IIT-Kharagpur Student Develops Paper Battery Using Sewage Water and Bamboo Shavings

IIT-Kharagpur Student Develops Paper Battery Using Sewage Water and Bamboo Shavings

Two students of IIT-Kharagpur develops the paper battery using sewage water and bioethanol green energy from the bamboo shavings and grabbed the worlwide attention for their innovation.

One of the student, Ramya Veerubhotla who is a research scholar at Department of Biotechnology in IIT-Kharagpur, has developed a disposable and flexible battery which is made from paper that could generate power from the bacteria present in the sewage water.

The uniqueness of her innovation is that Battery is made up of paper and thus is very light as compared to other batteries which are usually heavy.
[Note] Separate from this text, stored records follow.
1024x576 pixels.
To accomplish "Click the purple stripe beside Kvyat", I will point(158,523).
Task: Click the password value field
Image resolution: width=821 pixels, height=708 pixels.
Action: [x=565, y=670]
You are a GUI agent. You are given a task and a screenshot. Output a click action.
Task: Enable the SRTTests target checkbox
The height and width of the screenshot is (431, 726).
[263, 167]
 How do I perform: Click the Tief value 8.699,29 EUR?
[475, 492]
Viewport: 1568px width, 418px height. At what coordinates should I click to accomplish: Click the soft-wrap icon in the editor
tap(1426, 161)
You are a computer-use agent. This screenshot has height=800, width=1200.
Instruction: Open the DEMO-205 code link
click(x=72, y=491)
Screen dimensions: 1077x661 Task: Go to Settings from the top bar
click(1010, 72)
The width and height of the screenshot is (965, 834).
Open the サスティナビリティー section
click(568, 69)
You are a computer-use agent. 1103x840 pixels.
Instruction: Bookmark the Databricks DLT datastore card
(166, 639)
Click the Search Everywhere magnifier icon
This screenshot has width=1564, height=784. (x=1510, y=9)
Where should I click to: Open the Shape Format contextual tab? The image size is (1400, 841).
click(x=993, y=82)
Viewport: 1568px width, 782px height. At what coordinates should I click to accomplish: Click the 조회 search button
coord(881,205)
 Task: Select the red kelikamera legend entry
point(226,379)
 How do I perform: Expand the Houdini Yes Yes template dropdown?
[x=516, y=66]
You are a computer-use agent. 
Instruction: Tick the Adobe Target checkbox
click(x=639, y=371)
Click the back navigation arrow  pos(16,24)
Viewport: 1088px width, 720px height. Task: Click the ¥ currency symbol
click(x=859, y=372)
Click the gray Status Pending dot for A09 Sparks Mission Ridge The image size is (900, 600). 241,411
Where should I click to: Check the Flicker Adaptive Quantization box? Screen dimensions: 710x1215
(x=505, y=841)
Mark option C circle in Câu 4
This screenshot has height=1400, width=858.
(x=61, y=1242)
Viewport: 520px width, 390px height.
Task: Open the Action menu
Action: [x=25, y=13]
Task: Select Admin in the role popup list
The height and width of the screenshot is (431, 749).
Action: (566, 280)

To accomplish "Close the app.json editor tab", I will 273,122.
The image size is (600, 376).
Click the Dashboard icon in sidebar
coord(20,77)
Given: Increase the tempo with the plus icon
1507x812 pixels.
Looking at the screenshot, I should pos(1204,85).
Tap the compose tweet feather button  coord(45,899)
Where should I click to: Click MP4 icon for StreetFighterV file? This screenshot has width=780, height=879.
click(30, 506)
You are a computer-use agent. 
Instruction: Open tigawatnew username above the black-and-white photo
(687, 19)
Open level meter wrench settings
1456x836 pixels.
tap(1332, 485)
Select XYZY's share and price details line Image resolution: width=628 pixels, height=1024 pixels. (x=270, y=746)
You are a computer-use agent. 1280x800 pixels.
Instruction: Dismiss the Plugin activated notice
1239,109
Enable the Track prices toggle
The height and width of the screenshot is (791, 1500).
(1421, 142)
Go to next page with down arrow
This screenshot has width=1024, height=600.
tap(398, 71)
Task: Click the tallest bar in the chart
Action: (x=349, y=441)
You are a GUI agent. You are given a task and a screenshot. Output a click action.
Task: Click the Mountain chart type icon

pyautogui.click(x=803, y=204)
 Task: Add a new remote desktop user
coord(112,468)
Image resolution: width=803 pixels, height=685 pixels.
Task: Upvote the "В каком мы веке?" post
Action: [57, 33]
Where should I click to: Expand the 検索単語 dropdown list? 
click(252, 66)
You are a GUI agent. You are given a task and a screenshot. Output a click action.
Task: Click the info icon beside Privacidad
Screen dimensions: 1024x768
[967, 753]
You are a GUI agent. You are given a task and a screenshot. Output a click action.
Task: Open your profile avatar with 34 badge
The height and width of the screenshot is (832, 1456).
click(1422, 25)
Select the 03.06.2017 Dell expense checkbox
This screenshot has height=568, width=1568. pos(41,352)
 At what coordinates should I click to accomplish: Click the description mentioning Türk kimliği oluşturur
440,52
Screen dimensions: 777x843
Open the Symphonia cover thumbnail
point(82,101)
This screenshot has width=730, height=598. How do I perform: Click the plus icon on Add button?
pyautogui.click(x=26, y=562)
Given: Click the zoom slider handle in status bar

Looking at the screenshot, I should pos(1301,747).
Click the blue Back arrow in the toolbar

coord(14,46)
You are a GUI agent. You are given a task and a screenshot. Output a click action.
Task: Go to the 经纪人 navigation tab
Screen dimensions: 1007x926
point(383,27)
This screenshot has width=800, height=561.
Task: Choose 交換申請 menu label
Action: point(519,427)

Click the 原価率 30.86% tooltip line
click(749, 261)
The battery contains air cathode while anode is made up of carbon based material.



She told in interview, "The power generated from one cell is in the range of few microwatts. More cells means more power. Household devices is difficult to operate on this device but it can power the devices which requires comparitively low power than household devices. For more power, you can take more units and combine them."

She won the first prize and cash reward of ten lakh rupees at KPIT Sparkle, 2018 while presenting IIT-Kharagpur's 'Team Electrodes' among 12,000 other students from across the country.

Another student, Ankur Mehta who is a fourth-year undergraduate student of the Department of Chemical Engineering from IIT-Kharagpur, was awarded the “Best Presentation Certificate” in the 7th International Conference on Clean and Green Energy (ICCGE 2018) which was held in Paris from 7th to 9th February.

Ankur was awarded as the best speaker when he presented his research paper on "Kinetics of Deliginification and Enzymatic Hydrolysis of non-food lignocellulose (Bambusa bambos) for Cellulosic Biofuel Production".



Ankur's BTech project aims to produce bioethanol energy from bamboo shavings collected locally from the IIT-Kharagpur campus.

He said, "Bamboo is a plant which grows abundantly in tropical countries like India. This is the first ever serious attempt to generate biofuels from waste material like bamboo shavings. I am currently working on optimising the entire process of conversion of raw bamboo to useful biofuels".